INSTRUCTIONS FOR THE TASK: With pictures left out, set down exactly the lines from the line containing "You are a computer-use" through the last line of the data.

DATASET RECORDS:
_ _ _ _

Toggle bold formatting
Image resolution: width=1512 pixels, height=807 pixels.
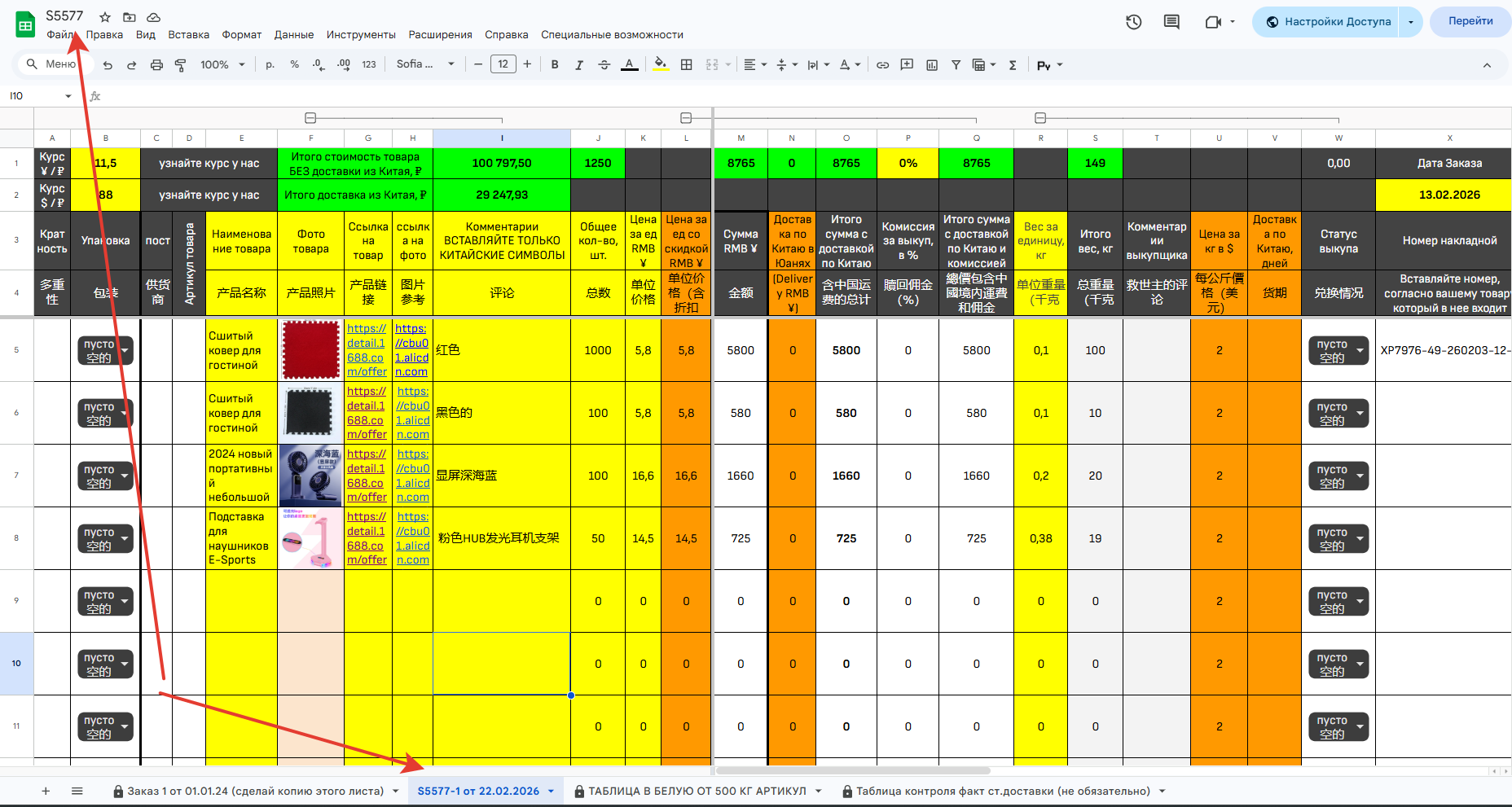[x=555, y=65]
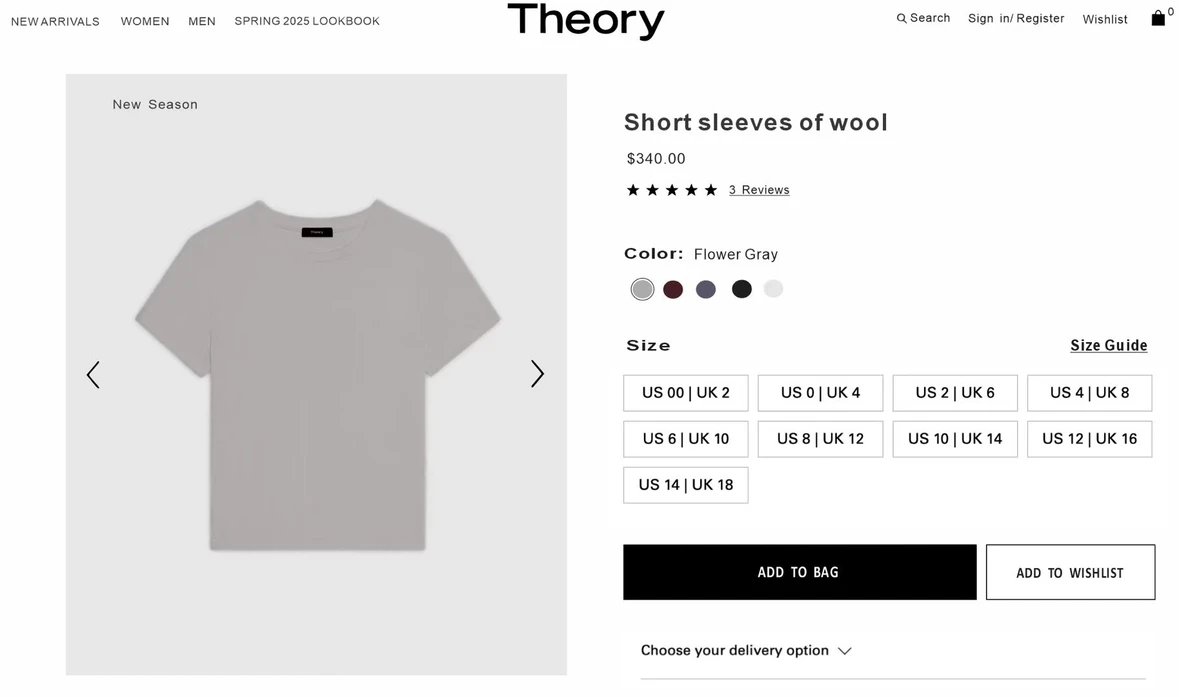Viewport: 1179px width, 697px height.
Task: Pick the white color swatch
Action: (773, 289)
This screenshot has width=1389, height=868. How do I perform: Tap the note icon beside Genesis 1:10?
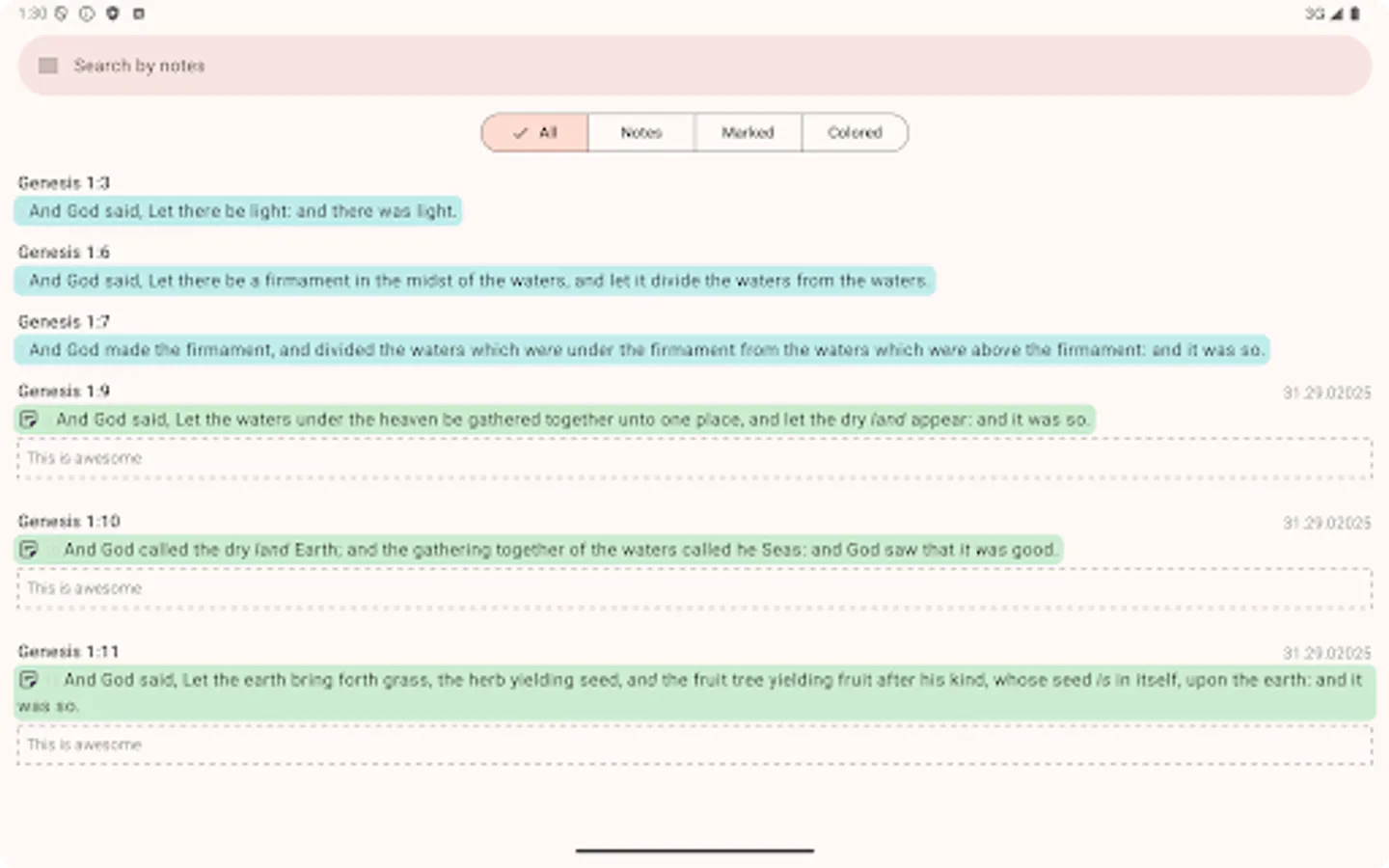coord(30,549)
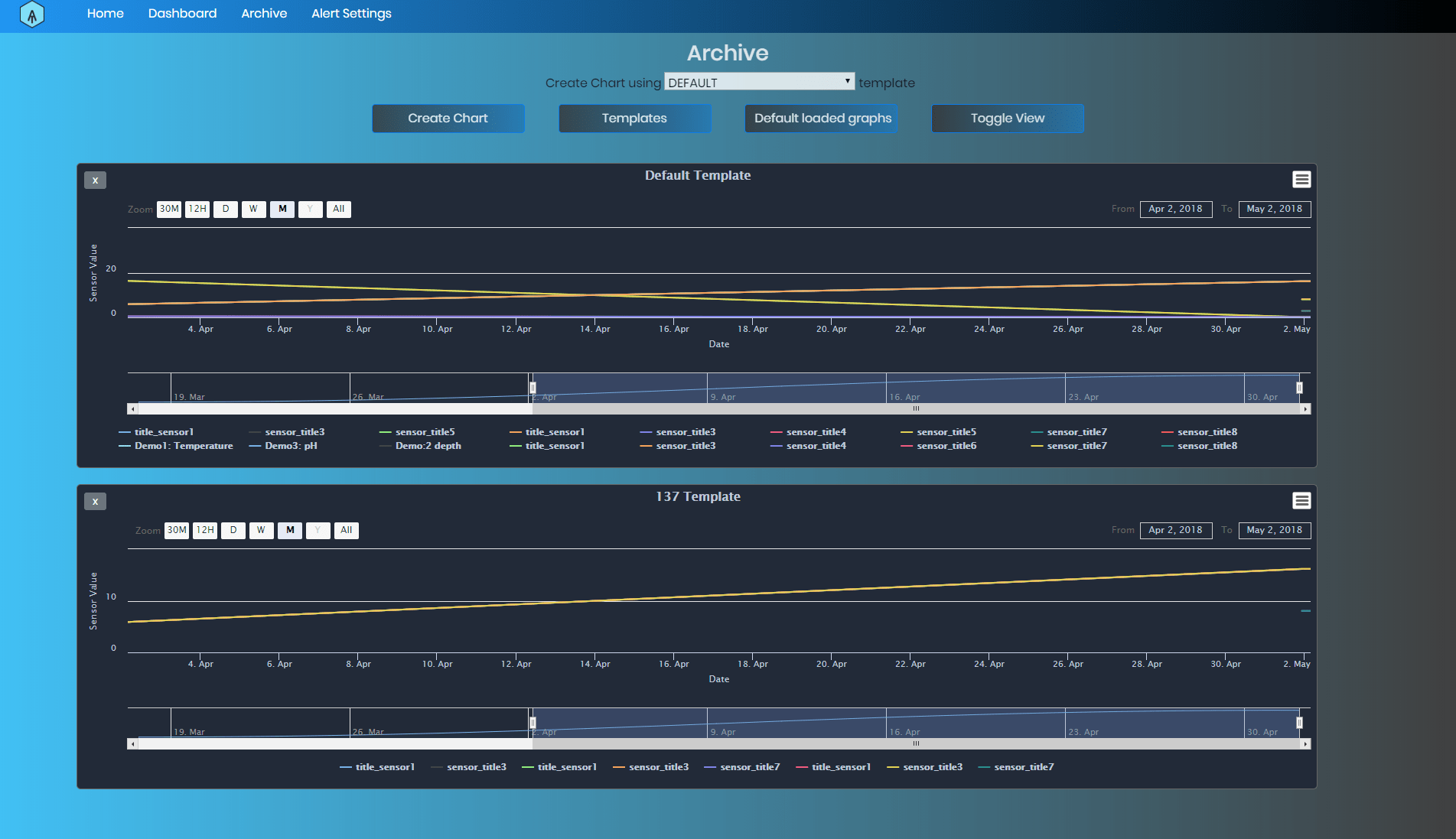
Task: Click the app logo in the navbar
Action: coord(31,15)
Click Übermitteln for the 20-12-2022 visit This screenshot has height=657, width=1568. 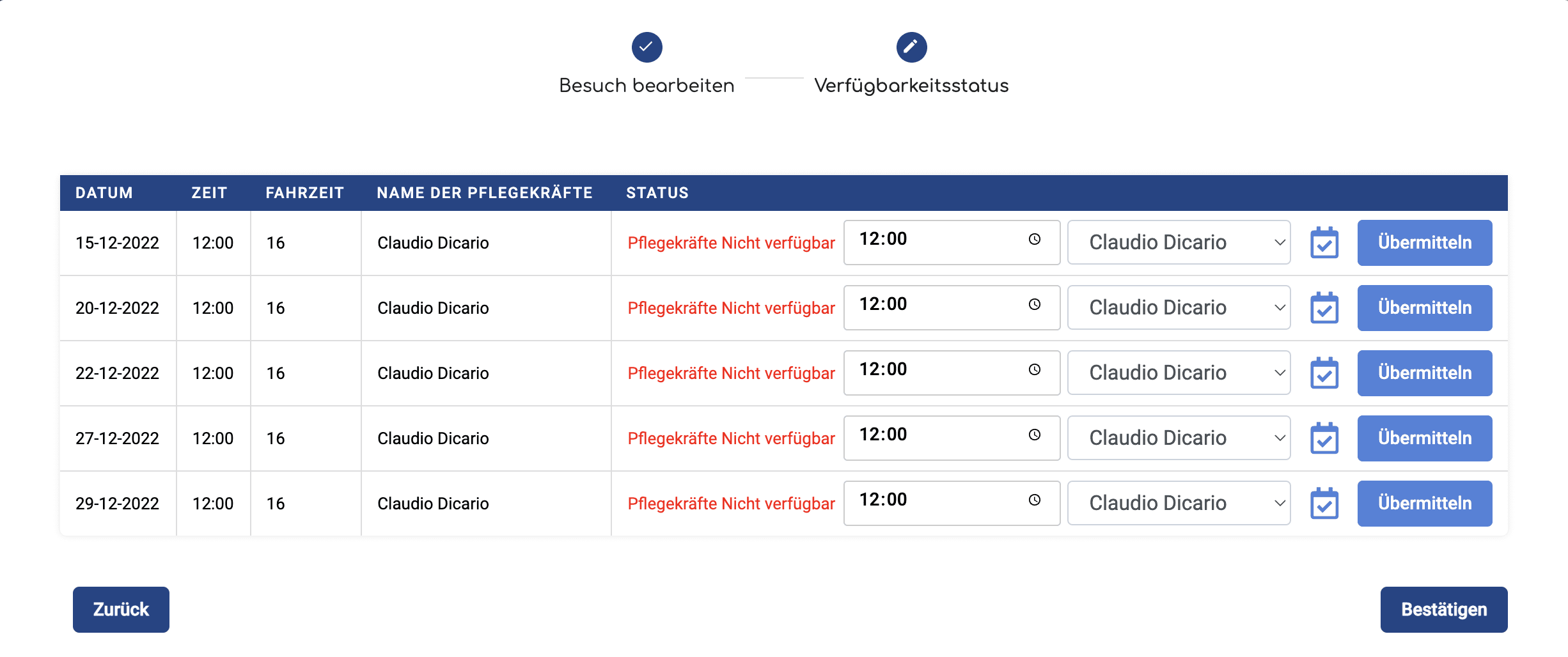tap(1425, 308)
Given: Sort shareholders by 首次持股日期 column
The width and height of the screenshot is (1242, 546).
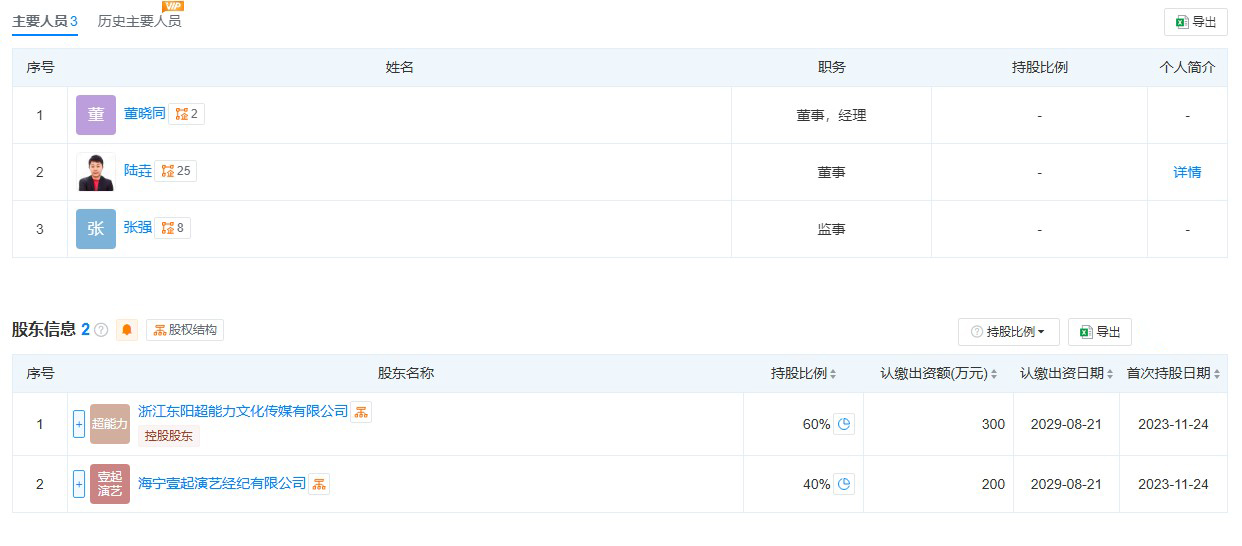Looking at the screenshot, I should pyautogui.click(x=1173, y=374).
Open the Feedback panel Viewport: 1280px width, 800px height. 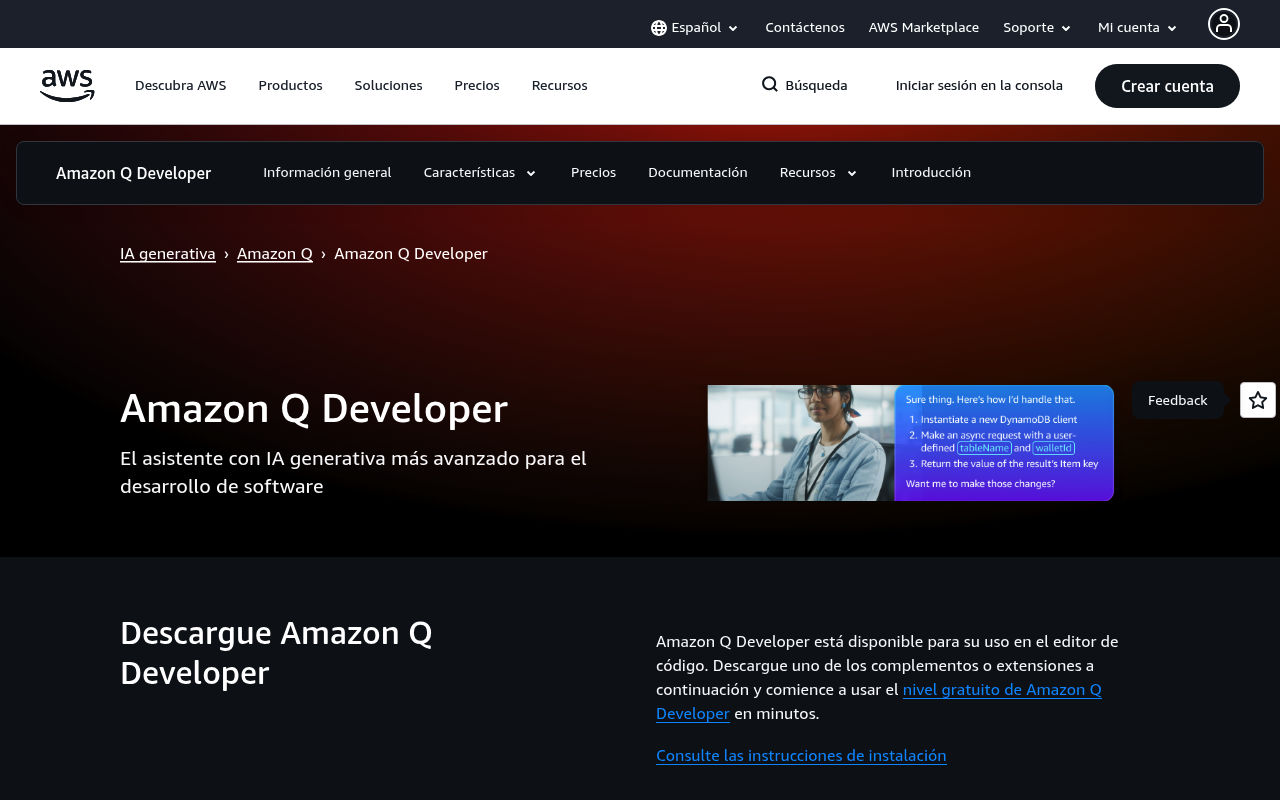[x=1177, y=399]
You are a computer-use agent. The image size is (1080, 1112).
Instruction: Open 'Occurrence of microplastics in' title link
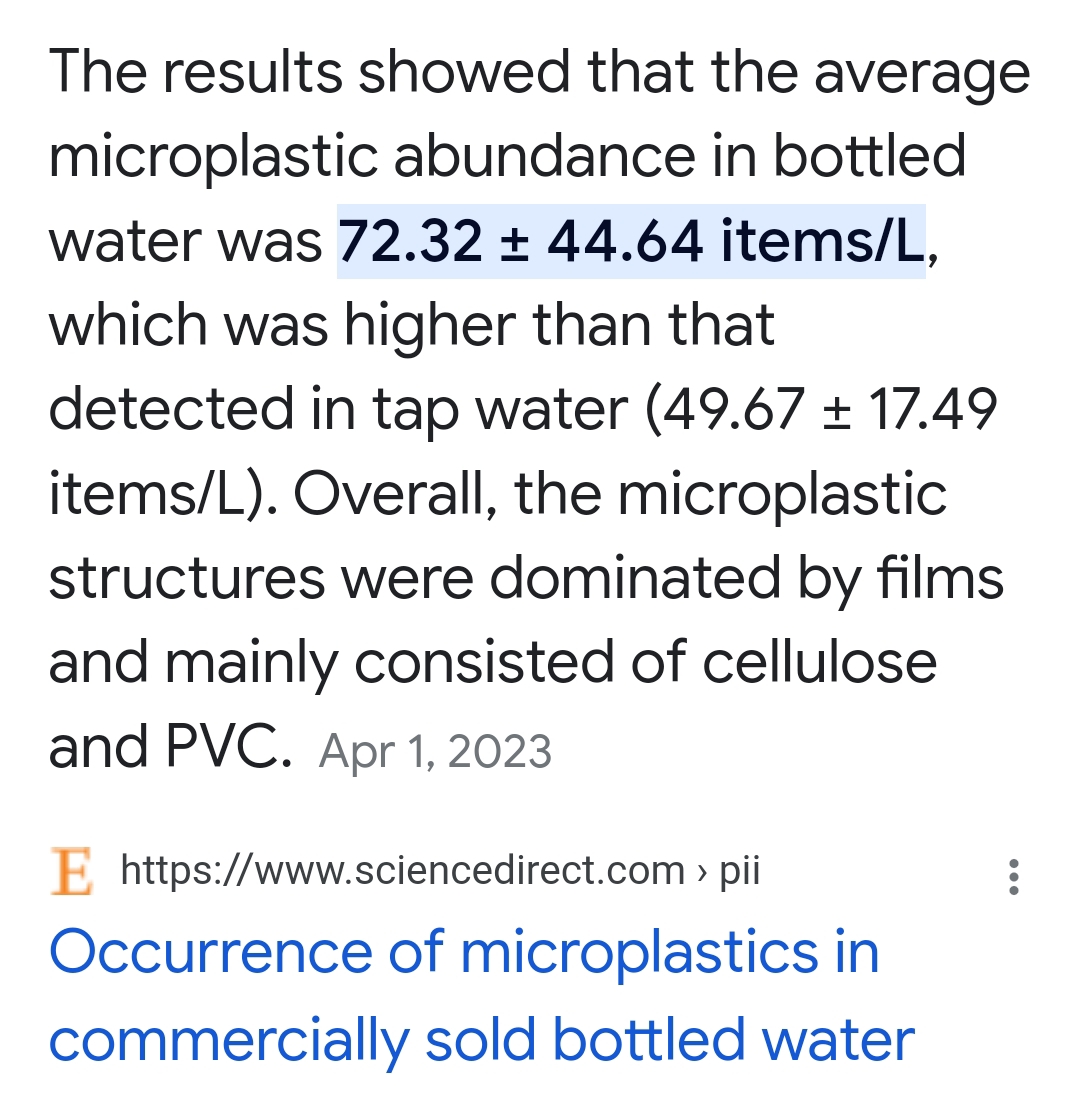click(x=464, y=951)
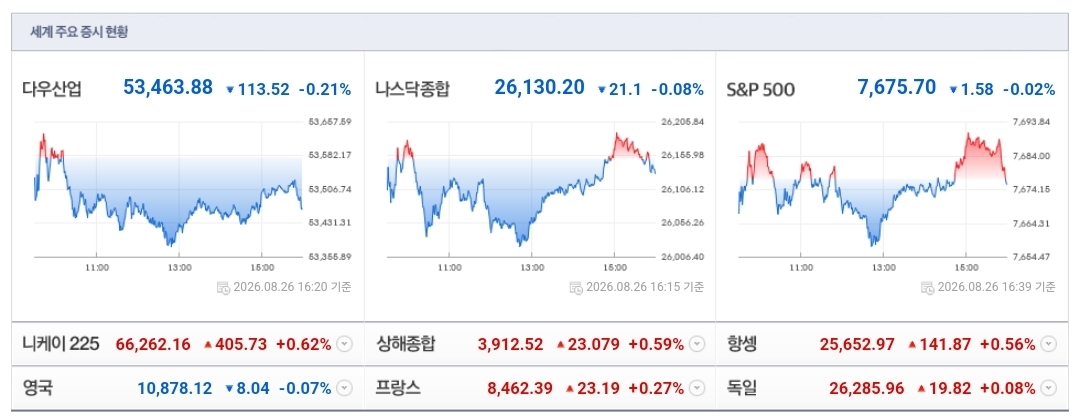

_ _ _ _

TASK OUTPUT:
You are a computer-use agent. The image size is (1080, 1112).
Instruction: Open 'Occurrence of microplastics in' title link
click(x=464, y=951)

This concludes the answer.